> [SOURCE RECORDS]
★ ★ ★ ★
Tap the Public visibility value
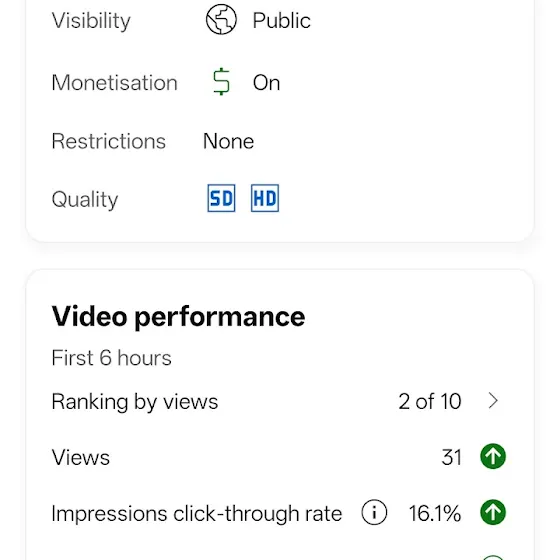 pyautogui.click(x=281, y=20)

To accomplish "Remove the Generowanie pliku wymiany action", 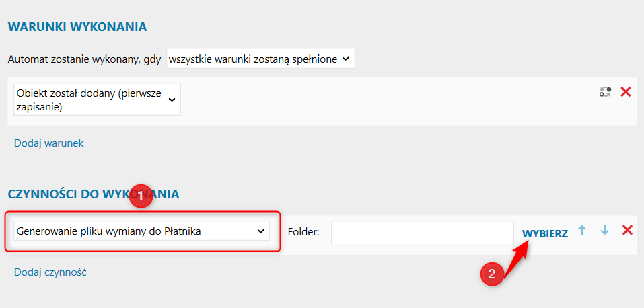I will click(627, 231).
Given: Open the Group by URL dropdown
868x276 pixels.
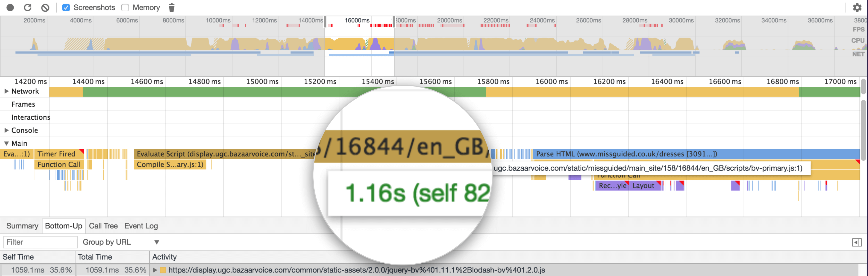Looking at the screenshot, I should (x=121, y=242).
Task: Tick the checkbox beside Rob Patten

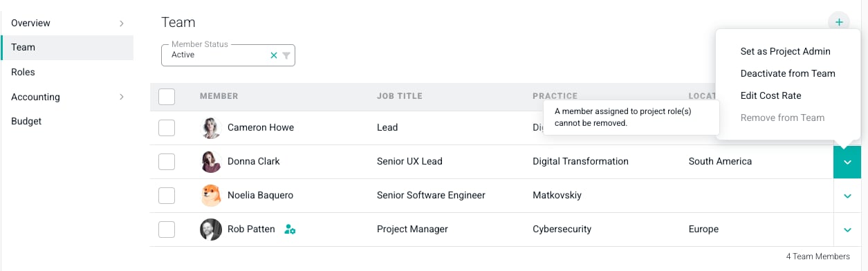Action: point(167,230)
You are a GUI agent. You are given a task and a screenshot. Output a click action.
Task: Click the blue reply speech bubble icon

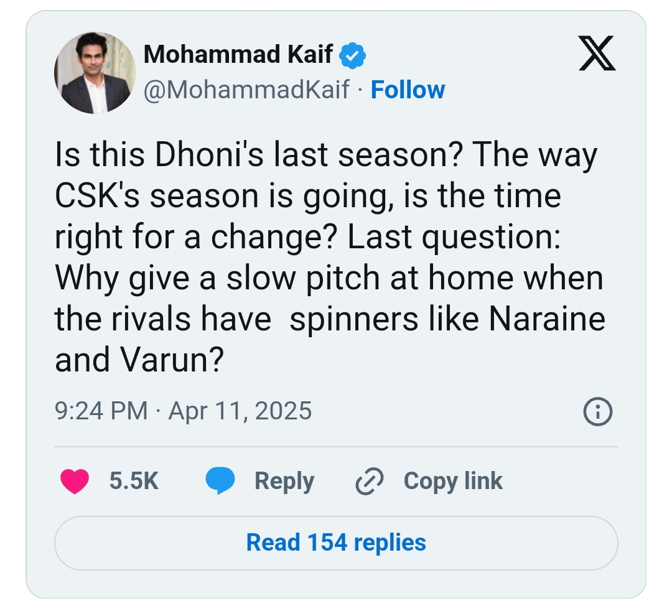(220, 482)
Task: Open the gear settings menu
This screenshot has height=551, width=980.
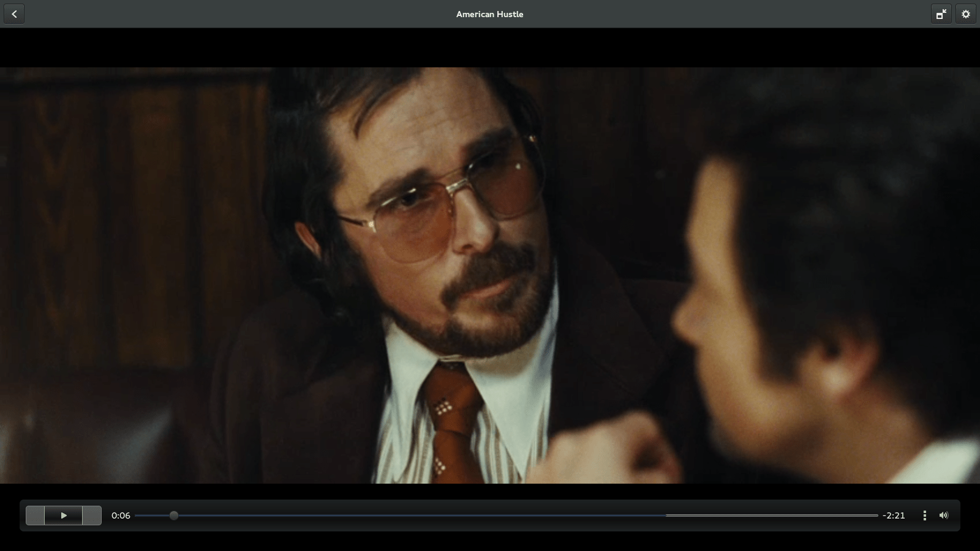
★ ★ ★ ★
> [YOUR OBJECTIVE] All that the answer may contain is the exact text of the lines from the one with "Given: Open the Group by URL dropdown" through the last line of the material, pictures excluded.

> [FINISHED EXERCISE]
Given: Open the Group by URL dropdown
868x276 pixels.
Looking at the screenshot, I should (x=121, y=242).
Task: Tick the checkbox beside Rob Patten

Action: point(167,230)
You are a GUI agent. You are given a task and a screenshot. Output a click action.
Task: Click the blue reply speech bubble icon

(220, 482)
Task: Open the gear settings menu
This screenshot has height=551, width=980.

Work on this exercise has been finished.